**Material provided**
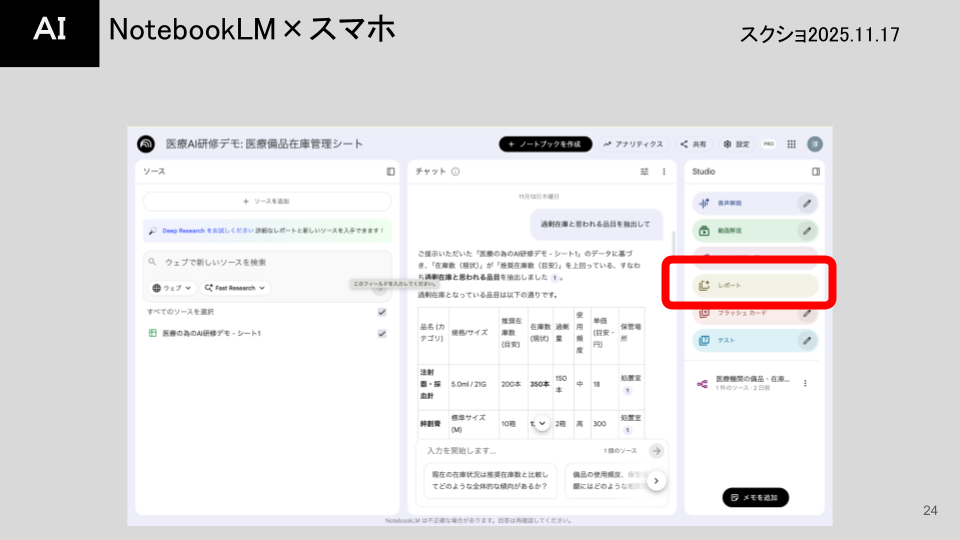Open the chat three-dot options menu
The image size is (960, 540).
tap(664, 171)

...

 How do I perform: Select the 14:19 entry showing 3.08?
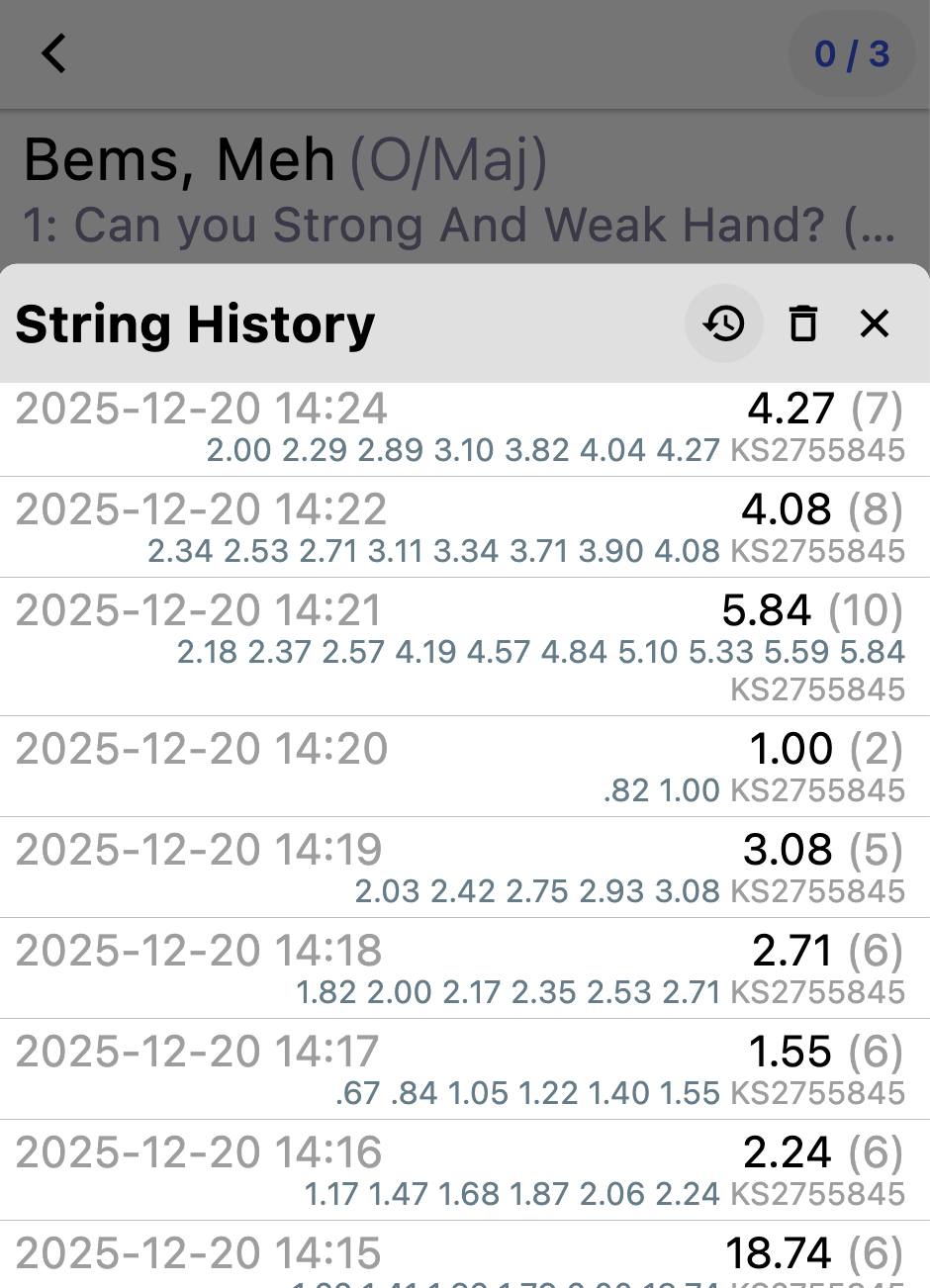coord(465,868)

**Given instruction**
Copy the material from the line that contains "Open the chat three-dot options menu" through the line that contains "tap(664, 171)", leaving out the pictures.

**Written answer**
Open the chat three-dot options menu
The image size is (960, 540).
tap(664, 171)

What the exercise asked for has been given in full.